In Luverne, Minnesota, the minimum wage is $7.25 an hour, just under $15,000 per year for someone working full-time.
That's not nearly enough according to economic researchers at Minnesota2020.
"Minnesota is not creating the good middle-class jobs we need to sustain an economy," Minnesota2020's Joe Sheeran said.
A $9.50 Minnesota minimum wage would boost the state's low-wage worker's purchasing power by $470 million annually, according the latest Made In Minnesota report.
Lee Egerstrom is the author.
"This is what lifts people out of poverty and strengthens the community economy and strengthens the whole state of Minnesota," Egerstrom said.
And while opponents to raising the state's minimum wage argue it would just help teenagers, Minnesota2020 says their research finds that 77 percent of people earning the lowest wages are over 20-years-old.
And while some people in Luvurne say $9.50 is a bit steep for minimum wage, most we spoke to agree with Minnesota 2020's findings.

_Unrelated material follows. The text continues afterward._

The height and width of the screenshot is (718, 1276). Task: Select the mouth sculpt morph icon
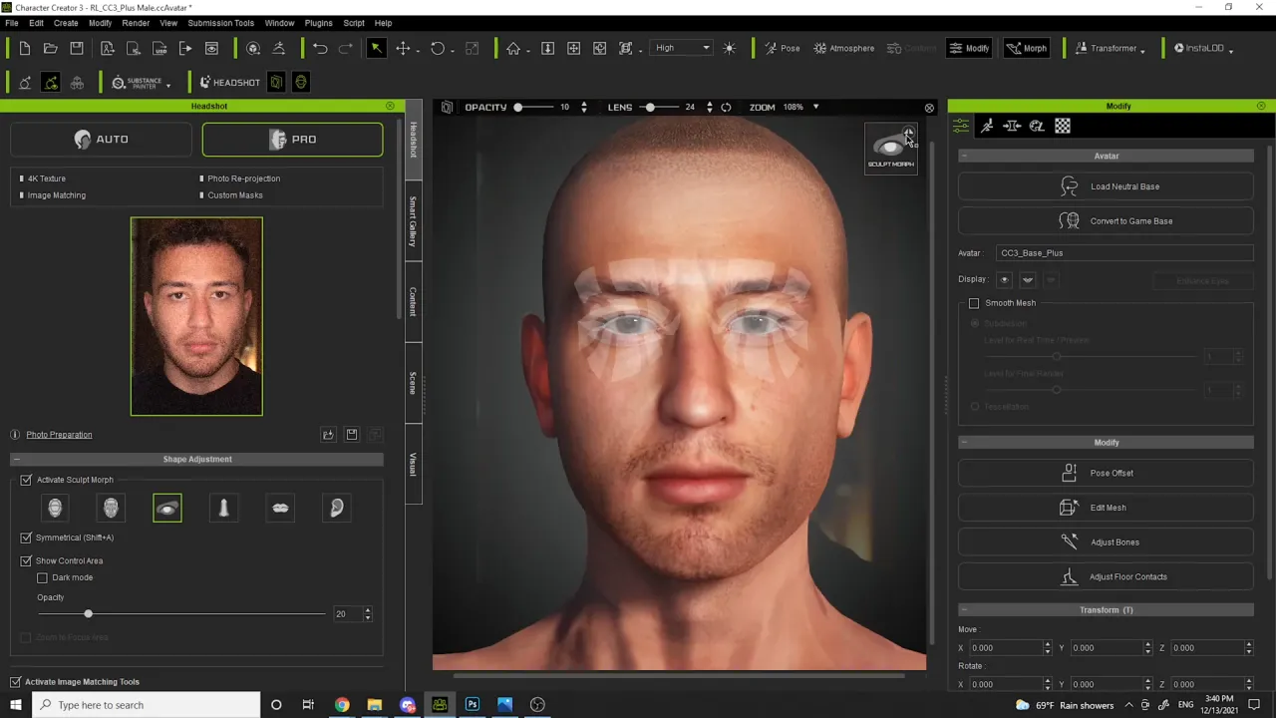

"I'm not as concerned frankly about how high it goes, I am more concerned that it be indexed with inflation because we have a lot of folks here who can barely make it and we need to share the wealth," Benjamin Vander Kooi said.
"Everybody has to have an opportunity to make a living," Janice Busse said.
Minnesota2020 also urges shoppers to be socially responsible by spending money at businesses who treat their workers fairly.
Minnesota2020 representatives say the minimum wage increase would impact 5,200 people in District 22, which covers the southwestern corner of the state.
In South Dakota, state democrats petitioned to put a minimum wage increase to $8.50 on next year's ballot.